Recently, we reported the cloning of the nuclear orphan receptor TAK1. In this study, we characterized the sequence requirements for optimal TAK1 binding and analyzed the repression of the peroxisome proliferator-activated receptor alpha (PPARalpha) signaling pathway by TAK1. Site selection analysis showed that TAK1 has the greatest affinity for direct repeat-1 response elements (RE) containing AGGTCAAAGGTCA (TAK1-RE) to which it binds as a homodimer. TAK1 is a very weak inducer of TAK1-RE-dependent transcriptional activation. We observed that TAK1, as PPARalpha, is expressed within rat hepatocytes and is able to bind the peroxisome proliferator response elements (PPREs) present in the promoter of the PPARalpha target genes rat enoyl-CoA hydratase (HD) and peroxisomal fatty acyl-CoA oxidase (ACOX). TAK1 is unable to induce PPRE-dependent transcriptional activation and represses PPARalpha-mediated transactivation through these elements in a dose-dependent manner.
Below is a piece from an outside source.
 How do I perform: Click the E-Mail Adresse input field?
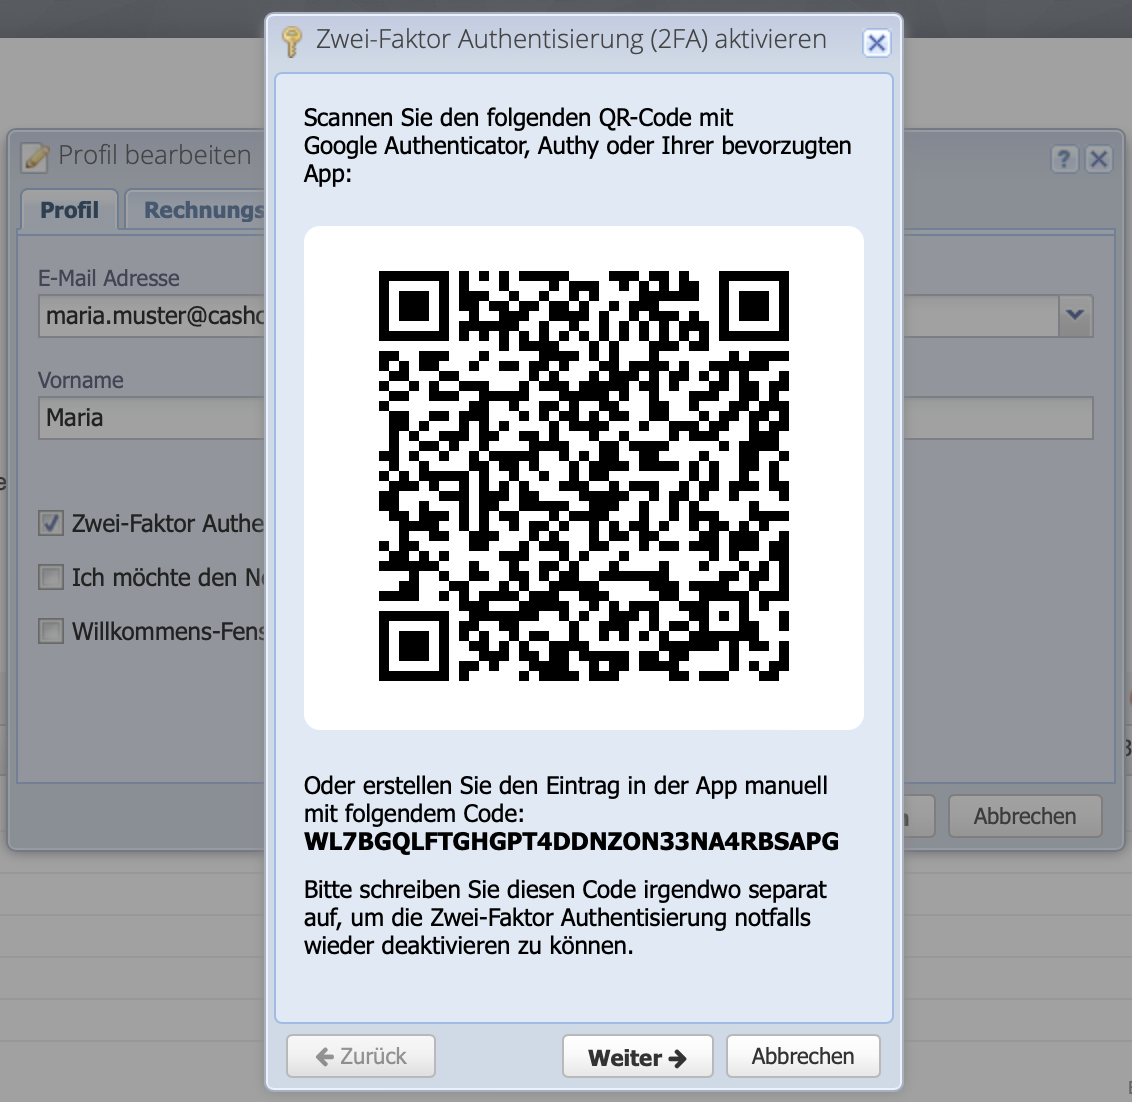(x=150, y=316)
Two-hybrid analysis showed that TAK1 does not form heterodimers with either PPARalpha or retinoid X receptor (RXRalpha), indicating that this repression does not involve a mechanism by which TAK1 titrates out PPARalpha or RXRalpha from PPAR.RXR complexes. Further studies demonstrated that the PPARalpha ligand 8(S)-hydroxyeicosatetraenoic acid strongly promotes the interaction of PPARalpha with the co-activator RIP-140 but decreases the interaction of PPARalpha with the co-repressor SMRT. In contrast, TAK1 interacts with RIP-140 but not with SMRT and competes with PPARalpha for RIP-140 binding. These observations indicated that the antagonistic effects of TAK1 on PPARalpha.RXRalpha transactivation act at least at two levels in the PPARalpha signaling pathway: competition of TAK1 with PPARalpha.RXR for binding to PPREs as well as to common co-activators, such as RIP-140. Our results suggest an important role for TAK1 in modulating PPARalpha-controlled gene expression in hepatocytes.